Ministers are also understood to be planning to shame telecoms and power companies who cause needless havoc when digging up Scotland’s roads.
Utility operators may have to guarantee road surfaces against cracks or other faults for six years - three times as long as at present.
Transport minister Humza Yousaf said he wanted to “embolden” the Scottish Road Works Commissioner - the only post of its type in the world - to be able to better “challenge the current regime”.
The moves follow a review of the commissioner’s role last year, which recommended tougher sanctions, including possibly quadrupling maximum fines from £50,000 to £200,000.
Ministers are also expected to introduce measures to exploit the reputational damage of firms being fined, which the review found was a “significant deterrent”.

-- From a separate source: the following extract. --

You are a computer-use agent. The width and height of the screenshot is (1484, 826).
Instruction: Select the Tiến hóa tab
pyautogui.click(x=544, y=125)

The Scottish Government’s Transport Scotland agency, said it would be acting on the review’s recommendations, which included “extended guarantee periods on utility reinstatements and increases in the levels of penalties which can be imposed for non-compliance”.
A spokeswoman said: “We are absolutely committed to improving how road works, including utility road works, are managed.
“We are working up options for implementing the agreed recommendations and these will be subject to public consultation later in the year.”
However, motoring group IAM RoadSmart said roadworks would only improve with better checks.
Policy director Neil Greig said: “Until highways authorities have enough properly-funded road inspectors testing repairs and monitoring quality, progress is unlikely to take place.”
A spokeswoman for telecoms firm Openreach, which has had fines totalling at least £80,000 imposed by the commissioner, said: “We actively participated in the review and work very closely with the commissioner to ensure we deliver all our undertakings in Scotland to the best of our ability.”